# Material to process:
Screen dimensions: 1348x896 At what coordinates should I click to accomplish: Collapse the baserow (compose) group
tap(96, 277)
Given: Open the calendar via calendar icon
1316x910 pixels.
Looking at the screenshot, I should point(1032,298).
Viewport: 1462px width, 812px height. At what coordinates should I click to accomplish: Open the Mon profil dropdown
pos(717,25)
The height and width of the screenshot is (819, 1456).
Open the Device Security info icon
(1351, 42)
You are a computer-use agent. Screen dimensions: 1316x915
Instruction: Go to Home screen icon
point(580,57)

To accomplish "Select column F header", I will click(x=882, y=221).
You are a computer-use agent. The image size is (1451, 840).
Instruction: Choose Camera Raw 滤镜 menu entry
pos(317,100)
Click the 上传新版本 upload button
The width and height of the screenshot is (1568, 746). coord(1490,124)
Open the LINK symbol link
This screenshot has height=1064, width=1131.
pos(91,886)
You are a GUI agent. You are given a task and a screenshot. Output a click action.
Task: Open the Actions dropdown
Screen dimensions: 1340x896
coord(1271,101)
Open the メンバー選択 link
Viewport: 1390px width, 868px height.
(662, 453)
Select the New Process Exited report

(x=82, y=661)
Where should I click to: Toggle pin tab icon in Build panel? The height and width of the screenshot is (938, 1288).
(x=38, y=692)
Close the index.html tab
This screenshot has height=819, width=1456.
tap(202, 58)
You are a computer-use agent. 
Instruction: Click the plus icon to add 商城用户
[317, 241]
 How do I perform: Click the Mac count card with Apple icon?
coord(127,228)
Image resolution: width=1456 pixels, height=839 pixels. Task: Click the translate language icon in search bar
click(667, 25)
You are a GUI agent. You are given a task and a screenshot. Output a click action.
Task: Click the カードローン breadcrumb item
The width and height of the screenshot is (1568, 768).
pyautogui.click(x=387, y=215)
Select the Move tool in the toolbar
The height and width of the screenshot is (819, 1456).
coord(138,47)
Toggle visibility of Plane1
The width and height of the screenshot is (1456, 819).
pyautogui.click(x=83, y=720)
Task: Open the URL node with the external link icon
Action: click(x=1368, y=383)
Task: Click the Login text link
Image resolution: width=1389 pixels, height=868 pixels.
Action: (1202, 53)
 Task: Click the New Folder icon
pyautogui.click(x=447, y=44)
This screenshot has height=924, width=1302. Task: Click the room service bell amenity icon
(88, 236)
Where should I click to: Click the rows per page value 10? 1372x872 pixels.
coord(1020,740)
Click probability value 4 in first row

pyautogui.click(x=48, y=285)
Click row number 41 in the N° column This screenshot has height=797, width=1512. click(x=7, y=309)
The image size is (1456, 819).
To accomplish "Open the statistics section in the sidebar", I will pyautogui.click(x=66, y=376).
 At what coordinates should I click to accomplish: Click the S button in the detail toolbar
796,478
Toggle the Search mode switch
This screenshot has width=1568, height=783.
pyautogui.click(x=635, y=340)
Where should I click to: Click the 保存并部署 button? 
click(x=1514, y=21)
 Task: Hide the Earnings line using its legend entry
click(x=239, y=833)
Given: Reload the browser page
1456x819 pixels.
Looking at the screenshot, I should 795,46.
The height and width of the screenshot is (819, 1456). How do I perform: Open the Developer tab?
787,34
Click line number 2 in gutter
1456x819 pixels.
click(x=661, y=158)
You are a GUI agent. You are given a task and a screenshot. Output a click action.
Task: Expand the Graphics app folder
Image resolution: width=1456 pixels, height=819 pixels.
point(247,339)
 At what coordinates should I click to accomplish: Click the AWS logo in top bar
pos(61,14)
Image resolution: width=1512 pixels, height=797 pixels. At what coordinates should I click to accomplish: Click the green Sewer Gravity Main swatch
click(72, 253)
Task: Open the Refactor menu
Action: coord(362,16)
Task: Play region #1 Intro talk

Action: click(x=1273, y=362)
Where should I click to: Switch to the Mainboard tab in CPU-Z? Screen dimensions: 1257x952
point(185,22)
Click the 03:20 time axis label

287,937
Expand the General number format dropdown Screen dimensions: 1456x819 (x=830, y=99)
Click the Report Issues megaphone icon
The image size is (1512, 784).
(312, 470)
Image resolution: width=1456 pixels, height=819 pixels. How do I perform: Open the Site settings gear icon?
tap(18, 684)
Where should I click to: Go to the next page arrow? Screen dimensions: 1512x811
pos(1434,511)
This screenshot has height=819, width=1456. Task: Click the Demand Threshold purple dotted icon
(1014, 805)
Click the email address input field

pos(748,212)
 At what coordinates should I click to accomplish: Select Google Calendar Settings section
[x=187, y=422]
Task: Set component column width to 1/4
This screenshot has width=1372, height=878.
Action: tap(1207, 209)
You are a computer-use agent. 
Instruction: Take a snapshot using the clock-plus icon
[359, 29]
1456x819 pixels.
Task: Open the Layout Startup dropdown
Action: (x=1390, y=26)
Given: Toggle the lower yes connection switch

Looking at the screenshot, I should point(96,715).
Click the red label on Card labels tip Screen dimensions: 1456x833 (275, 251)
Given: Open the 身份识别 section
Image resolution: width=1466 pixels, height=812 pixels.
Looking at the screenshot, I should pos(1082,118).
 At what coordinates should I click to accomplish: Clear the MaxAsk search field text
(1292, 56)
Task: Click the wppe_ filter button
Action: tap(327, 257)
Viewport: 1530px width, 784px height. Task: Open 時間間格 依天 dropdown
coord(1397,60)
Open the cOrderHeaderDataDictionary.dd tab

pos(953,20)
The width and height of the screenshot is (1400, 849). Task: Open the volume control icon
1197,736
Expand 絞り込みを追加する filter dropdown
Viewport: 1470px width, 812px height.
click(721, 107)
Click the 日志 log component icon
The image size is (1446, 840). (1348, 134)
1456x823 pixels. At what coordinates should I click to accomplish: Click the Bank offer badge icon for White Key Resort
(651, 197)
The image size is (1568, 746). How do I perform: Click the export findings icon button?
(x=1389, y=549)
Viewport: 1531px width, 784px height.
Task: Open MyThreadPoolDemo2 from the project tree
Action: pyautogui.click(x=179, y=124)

# Instructions to follow:
Search the records above for the string "will". Copy every line that contains it.

# Exercise solution:
To accomplish "Select column F header", I will click(x=882, y=221).
To accomplish "Open the statistics section in the sidebar", I will pyautogui.click(x=66, y=376).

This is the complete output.